Task brief
In your copy of the data, omit the pictures and keep all else exactly as given.

Screenshot grounding data:
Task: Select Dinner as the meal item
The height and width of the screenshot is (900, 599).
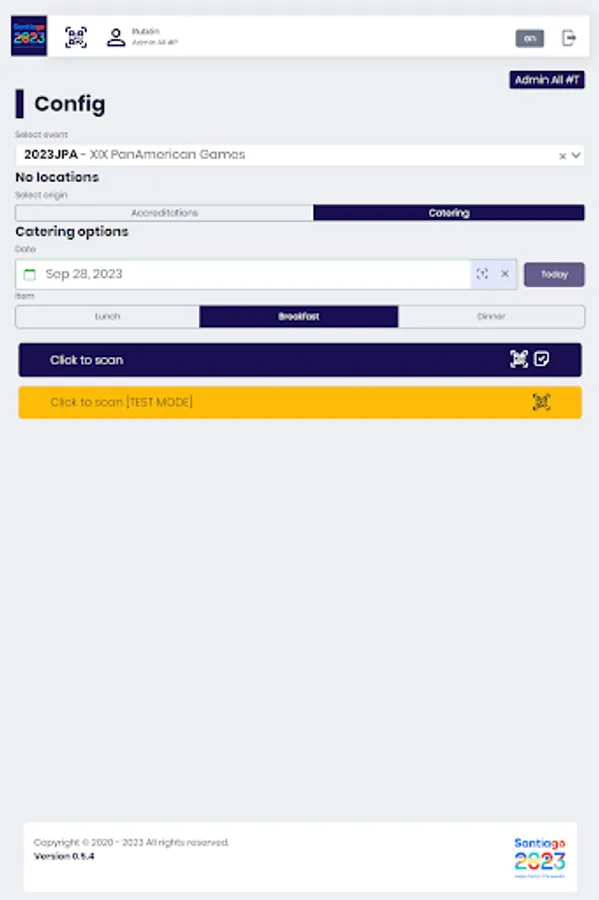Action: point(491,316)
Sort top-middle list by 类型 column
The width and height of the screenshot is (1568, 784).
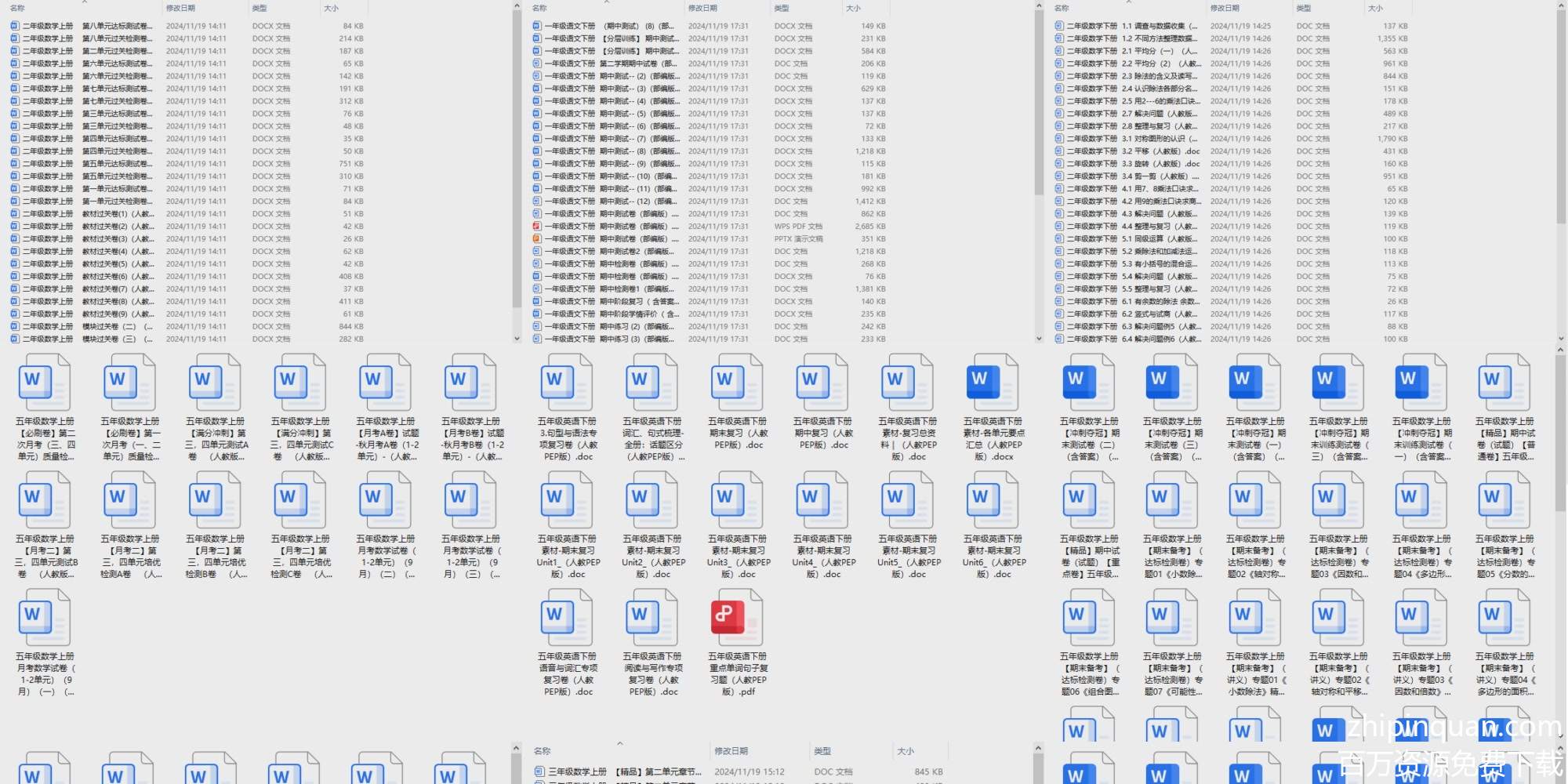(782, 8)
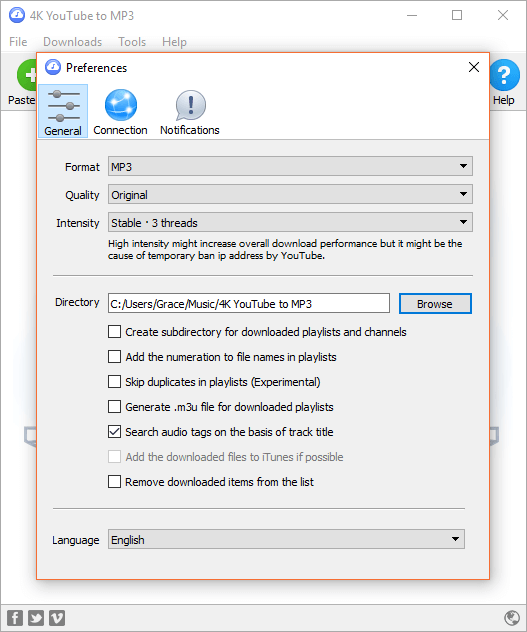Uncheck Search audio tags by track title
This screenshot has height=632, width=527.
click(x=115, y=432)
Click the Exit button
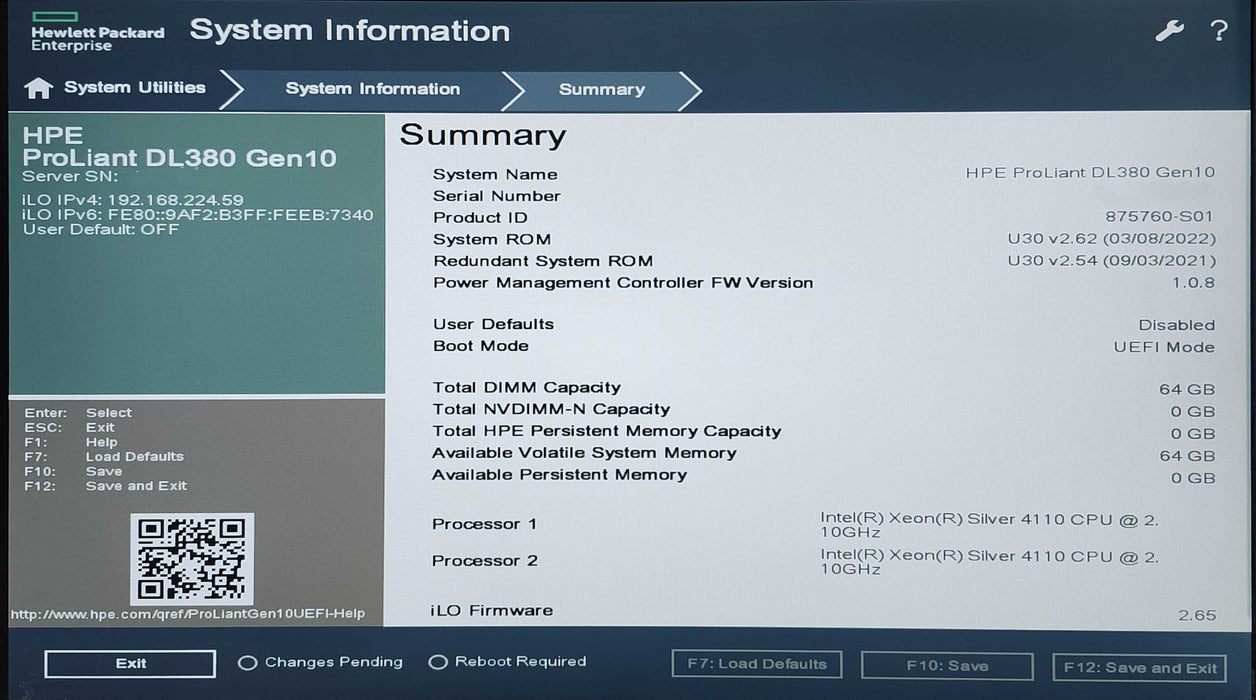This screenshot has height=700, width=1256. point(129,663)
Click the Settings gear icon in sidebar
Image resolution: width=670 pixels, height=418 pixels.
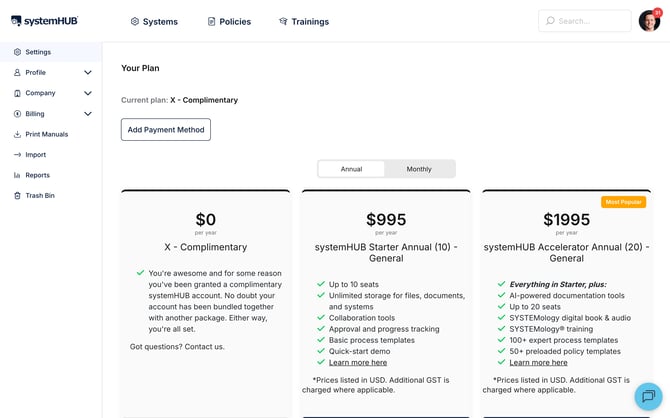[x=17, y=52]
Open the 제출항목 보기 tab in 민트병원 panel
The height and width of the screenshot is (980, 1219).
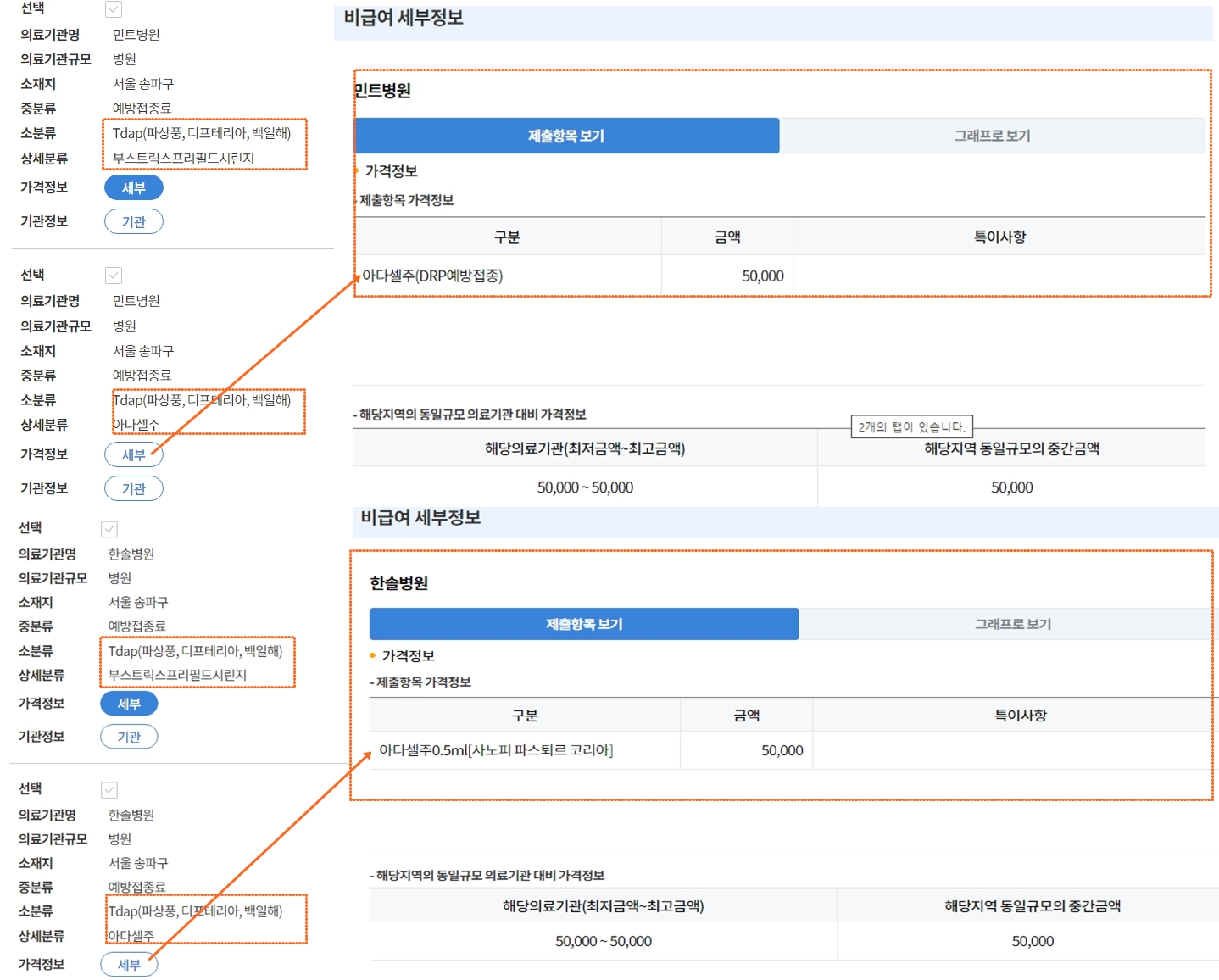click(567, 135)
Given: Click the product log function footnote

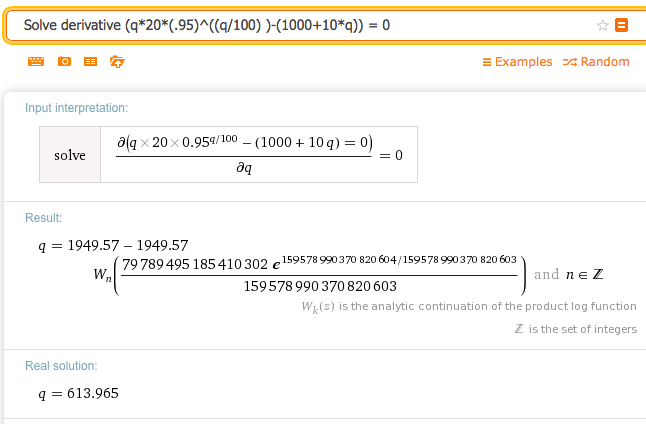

Final answer
Task: Select Dinner as the meal item
The height and width of the screenshot is (900, 599).
Action: point(491,316)
Sort top-middle list by 类型 column
The width and height of the screenshot is (1568, 784).
(782, 8)
Uncheck Search audio tags by track title
This screenshot has height=632, width=527.
click(x=115, y=432)
Click the Exit button
This screenshot has height=700, width=1256. point(129,663)
Click the Settings gear icon in sidebar
Image resolution: width=670 pixels, height=418 pixels.
[x=17, y=52]
Open the 제출항목 보기 tab in 민트병원 panel
The height and width of the screenshot is (980, 1219).
click(567, 135)
Given: Click the product log function footnote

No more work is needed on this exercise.